> [Set problem 1] In the records below, find every line that contains the word "Viewport" and copy each one. Case counts.

--- Begin Selected text ---

The primary use case for this tool is to identify direct quotes of Karl Marx's Manifest der Kommunistischen Partei (Communist Manifesto) and the first volume of Das Kapital (Kapital) within a subset of Die Neue Zeit (DNZ) articles.

Task Identification and Definition¶

Task	Definition
Quotation Identification	Determine which passages of text quote a source text and identify the passages that are quoted

Out of Scope¶

Non-German quote detection
Cross-lingual quote detection is out of scope for this phase, but the tool will be built with an eye towards future expansion/support of other languages
Paraphrase / indirect quote detection
Attribution, citation, and named-reference detection

Requirements¶

Functional Requirements¶

What the software must do

Reads plaintext files corresponding to original (i.e., source of quotes) and reuse (i.e., where quotations occur) texts
Builds a quotation corpus that operates at a sentence-level granularity

Non-Functional Requirements¶

How the software must behave

Assumes input content is written in German (will be built with an eye towards supporting other languages in future, but not in this version)

--- End Selected text ---
--- Begin Material for this exercise ---

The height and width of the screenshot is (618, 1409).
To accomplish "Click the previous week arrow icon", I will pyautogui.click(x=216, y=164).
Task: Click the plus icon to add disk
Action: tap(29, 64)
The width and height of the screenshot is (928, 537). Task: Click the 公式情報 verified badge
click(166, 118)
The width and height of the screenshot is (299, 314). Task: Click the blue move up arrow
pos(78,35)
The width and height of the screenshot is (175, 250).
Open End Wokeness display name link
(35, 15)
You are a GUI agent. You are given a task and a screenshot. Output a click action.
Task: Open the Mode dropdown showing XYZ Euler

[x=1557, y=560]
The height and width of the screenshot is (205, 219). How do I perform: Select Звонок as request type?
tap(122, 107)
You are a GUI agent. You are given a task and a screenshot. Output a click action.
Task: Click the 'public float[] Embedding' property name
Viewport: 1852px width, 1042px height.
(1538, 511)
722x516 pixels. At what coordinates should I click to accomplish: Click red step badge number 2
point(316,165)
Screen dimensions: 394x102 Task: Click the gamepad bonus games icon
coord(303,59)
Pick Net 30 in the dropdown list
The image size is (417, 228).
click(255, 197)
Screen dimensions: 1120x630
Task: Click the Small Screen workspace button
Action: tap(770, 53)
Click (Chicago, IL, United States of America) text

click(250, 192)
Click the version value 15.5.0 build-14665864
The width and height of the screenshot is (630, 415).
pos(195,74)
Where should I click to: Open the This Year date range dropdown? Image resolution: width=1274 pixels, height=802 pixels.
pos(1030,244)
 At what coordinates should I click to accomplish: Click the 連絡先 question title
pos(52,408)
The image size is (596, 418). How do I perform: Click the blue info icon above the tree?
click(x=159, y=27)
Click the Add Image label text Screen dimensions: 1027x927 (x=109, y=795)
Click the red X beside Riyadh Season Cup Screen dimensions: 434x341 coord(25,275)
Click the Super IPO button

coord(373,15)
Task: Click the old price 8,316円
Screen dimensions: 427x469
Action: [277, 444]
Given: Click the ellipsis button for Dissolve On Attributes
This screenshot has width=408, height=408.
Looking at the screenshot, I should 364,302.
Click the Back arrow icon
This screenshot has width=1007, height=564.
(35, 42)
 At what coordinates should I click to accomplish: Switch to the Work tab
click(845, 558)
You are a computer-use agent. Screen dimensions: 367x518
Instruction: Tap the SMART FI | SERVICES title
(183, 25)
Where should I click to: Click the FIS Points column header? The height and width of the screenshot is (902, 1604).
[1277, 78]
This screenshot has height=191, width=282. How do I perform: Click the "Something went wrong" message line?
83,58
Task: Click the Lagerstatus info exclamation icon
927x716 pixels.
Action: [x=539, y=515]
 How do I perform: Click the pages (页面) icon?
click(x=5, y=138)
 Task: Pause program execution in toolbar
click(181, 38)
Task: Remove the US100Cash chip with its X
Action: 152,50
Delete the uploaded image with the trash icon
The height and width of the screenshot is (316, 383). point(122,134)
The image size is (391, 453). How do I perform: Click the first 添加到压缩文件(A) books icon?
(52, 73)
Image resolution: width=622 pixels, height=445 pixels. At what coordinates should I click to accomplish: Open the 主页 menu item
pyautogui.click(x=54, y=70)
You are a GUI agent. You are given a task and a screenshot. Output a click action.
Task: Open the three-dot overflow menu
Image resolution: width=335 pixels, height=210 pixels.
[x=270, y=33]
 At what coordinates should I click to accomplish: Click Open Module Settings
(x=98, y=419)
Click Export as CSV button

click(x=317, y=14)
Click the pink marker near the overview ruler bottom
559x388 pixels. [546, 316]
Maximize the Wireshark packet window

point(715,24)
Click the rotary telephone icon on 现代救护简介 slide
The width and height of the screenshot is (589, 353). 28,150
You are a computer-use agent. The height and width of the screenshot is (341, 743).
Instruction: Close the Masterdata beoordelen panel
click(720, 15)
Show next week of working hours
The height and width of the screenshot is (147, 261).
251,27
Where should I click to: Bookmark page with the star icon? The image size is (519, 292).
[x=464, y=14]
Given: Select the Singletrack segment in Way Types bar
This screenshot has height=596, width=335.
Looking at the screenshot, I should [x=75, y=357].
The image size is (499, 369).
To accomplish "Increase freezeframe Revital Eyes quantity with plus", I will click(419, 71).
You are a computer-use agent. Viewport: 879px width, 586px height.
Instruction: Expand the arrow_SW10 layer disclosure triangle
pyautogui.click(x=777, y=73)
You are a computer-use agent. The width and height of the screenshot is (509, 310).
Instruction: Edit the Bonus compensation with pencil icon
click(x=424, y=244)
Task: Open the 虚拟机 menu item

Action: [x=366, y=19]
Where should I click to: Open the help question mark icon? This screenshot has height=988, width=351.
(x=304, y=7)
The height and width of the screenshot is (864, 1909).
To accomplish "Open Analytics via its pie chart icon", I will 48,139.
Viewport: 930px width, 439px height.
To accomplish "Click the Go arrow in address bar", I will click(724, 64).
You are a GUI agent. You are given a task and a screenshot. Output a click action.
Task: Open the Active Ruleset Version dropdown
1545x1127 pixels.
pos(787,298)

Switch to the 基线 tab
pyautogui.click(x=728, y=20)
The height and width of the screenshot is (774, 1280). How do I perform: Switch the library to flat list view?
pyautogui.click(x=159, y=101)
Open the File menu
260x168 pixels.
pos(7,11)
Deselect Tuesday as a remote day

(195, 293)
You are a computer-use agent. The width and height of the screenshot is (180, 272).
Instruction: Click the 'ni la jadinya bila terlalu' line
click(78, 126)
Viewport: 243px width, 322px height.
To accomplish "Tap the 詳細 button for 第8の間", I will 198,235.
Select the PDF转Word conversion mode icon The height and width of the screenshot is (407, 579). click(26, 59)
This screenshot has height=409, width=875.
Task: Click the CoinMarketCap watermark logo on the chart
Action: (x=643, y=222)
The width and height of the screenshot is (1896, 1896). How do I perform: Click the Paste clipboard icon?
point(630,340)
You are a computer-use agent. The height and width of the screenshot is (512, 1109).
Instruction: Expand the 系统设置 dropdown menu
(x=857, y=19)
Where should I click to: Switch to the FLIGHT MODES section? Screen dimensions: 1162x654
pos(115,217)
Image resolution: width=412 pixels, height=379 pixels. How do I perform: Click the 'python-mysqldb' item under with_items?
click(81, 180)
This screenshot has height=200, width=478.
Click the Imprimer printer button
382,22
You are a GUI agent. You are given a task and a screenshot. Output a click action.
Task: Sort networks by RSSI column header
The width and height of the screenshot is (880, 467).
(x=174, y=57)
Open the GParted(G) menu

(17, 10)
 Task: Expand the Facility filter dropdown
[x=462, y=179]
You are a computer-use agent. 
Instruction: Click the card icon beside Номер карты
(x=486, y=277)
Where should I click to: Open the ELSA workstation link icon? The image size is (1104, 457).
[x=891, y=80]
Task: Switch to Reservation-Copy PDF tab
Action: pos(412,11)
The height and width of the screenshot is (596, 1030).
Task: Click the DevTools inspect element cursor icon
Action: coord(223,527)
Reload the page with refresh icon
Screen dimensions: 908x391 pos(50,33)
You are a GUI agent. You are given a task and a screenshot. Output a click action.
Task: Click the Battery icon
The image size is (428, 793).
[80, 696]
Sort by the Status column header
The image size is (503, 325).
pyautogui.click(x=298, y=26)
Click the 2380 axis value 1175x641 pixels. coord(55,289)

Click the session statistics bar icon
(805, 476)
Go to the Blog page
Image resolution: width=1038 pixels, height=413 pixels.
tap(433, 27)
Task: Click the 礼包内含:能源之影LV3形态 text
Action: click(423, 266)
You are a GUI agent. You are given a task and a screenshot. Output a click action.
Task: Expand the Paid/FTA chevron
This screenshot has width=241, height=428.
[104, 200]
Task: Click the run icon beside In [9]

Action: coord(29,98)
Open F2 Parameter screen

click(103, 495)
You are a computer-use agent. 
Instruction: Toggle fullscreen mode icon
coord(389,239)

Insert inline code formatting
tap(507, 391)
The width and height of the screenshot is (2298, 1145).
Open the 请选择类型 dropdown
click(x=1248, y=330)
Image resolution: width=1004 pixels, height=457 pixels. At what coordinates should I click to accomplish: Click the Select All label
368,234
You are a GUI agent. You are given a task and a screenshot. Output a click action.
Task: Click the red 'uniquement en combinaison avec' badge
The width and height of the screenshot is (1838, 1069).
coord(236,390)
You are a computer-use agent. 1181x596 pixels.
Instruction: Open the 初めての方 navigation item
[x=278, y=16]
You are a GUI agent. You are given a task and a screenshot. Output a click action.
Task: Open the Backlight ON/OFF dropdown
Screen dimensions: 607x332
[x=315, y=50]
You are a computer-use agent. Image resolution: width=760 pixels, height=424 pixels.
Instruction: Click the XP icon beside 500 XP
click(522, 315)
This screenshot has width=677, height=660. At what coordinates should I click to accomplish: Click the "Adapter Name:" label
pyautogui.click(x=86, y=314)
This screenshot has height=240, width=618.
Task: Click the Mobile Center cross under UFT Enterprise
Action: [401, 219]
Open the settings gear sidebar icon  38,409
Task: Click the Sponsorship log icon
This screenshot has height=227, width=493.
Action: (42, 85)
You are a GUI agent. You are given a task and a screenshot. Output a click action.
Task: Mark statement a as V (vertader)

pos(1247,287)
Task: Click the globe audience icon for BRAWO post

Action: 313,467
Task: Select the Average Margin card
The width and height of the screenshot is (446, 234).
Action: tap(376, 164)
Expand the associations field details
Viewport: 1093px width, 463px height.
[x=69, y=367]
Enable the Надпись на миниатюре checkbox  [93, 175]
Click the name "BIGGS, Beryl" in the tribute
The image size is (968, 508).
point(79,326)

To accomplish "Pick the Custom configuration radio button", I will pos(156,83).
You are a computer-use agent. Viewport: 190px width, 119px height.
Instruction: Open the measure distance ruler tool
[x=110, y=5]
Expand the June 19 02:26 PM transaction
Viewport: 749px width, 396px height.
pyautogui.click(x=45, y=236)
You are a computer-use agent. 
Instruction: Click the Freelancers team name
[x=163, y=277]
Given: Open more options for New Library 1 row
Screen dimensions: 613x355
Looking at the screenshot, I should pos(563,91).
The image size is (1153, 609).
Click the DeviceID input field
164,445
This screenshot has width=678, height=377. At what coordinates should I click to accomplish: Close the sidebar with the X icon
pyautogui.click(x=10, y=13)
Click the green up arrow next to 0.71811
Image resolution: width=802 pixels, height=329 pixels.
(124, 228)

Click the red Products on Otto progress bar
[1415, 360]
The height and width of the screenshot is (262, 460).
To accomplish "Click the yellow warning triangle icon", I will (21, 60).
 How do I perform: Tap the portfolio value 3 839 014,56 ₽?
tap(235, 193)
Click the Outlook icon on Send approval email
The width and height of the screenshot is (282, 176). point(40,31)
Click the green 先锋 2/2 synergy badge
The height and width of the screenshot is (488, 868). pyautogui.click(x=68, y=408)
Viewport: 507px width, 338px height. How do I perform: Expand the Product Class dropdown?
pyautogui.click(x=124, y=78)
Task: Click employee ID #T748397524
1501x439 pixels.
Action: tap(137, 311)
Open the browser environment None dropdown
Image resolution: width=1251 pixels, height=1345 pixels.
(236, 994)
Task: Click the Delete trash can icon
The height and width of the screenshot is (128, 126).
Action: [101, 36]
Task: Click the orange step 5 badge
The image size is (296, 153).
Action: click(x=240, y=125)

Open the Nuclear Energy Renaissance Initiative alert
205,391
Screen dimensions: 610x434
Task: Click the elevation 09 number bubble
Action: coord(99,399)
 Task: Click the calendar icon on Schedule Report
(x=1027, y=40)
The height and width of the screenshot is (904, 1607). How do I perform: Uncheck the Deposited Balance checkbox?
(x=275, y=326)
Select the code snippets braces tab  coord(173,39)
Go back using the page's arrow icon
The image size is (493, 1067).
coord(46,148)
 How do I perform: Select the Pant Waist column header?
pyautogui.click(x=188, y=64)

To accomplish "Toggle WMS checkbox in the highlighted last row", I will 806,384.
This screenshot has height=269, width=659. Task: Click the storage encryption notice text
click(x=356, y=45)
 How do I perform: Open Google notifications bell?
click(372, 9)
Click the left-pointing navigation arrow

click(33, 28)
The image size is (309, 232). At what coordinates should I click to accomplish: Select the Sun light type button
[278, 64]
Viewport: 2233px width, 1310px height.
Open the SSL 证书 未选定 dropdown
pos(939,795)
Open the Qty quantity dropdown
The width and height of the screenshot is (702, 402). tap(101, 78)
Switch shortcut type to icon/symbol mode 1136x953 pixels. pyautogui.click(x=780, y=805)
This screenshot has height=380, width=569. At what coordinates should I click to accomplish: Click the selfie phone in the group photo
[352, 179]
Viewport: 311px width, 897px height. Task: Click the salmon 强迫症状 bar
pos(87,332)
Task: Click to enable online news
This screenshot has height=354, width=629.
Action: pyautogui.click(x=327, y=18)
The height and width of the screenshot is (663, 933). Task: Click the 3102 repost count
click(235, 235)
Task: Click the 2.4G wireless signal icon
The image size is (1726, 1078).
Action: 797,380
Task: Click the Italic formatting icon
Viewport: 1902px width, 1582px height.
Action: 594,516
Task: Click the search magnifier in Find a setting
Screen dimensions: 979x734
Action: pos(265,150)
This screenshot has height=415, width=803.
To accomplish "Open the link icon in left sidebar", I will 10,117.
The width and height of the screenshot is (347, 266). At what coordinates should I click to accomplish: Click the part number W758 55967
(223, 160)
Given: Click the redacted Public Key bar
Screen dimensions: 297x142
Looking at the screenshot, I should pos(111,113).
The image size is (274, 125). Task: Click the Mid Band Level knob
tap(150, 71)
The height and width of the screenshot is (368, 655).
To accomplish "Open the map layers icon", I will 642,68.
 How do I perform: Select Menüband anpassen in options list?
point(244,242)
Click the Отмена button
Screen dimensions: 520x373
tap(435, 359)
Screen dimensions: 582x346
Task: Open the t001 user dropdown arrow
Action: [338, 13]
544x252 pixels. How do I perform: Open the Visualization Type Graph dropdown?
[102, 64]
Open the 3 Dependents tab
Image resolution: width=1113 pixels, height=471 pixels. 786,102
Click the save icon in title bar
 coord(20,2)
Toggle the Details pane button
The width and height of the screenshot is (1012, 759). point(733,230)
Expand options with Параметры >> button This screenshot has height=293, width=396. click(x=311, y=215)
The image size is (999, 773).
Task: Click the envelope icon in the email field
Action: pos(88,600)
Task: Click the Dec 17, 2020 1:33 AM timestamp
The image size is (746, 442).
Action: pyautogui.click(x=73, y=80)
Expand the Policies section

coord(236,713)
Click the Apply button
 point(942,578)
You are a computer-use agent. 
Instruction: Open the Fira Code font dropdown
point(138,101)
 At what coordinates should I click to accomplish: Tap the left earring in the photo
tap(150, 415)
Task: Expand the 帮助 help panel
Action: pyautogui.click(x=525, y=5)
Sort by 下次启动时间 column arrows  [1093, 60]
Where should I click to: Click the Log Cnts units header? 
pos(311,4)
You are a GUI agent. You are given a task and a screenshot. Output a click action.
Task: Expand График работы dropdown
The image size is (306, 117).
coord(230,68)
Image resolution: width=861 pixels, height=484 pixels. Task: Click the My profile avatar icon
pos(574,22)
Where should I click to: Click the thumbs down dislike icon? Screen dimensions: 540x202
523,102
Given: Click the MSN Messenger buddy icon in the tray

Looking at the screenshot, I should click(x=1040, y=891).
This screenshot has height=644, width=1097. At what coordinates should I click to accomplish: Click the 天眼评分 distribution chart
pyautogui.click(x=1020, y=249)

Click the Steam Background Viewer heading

--- End Material for this exercise ---

> [Set problem 2] List every item the text above on the quotation identification tool places under "Out of Scope".

> [Task answer 1]
Viewport: 1852px width, 1042px height.
You are a computer-use agent. Viewport: 879px width, 586px height.
Viewport: 930px width, 439px height.
Viewport: 243px width, 322px height.
Viewport: 1093px width, 463px height.
You are a computer-use agent. Viewport: 190px width, 119px height.
Viewport: 749px width, 396px height.
Viewport: 507px width, 338px height. How do I perform: Expand the Product Class dropdown?
Viewport: 2233px width, 1310px height.
Viewport: 311px width, 897px height. Task: Click the salmon 强迫症状 bar
Viewport: 1902px width, 1582px height.

> [Task answer 2]
- Non-German quote detection
- Paraphrase / indirect quote detection
- Attribution, citation, and named-reference detection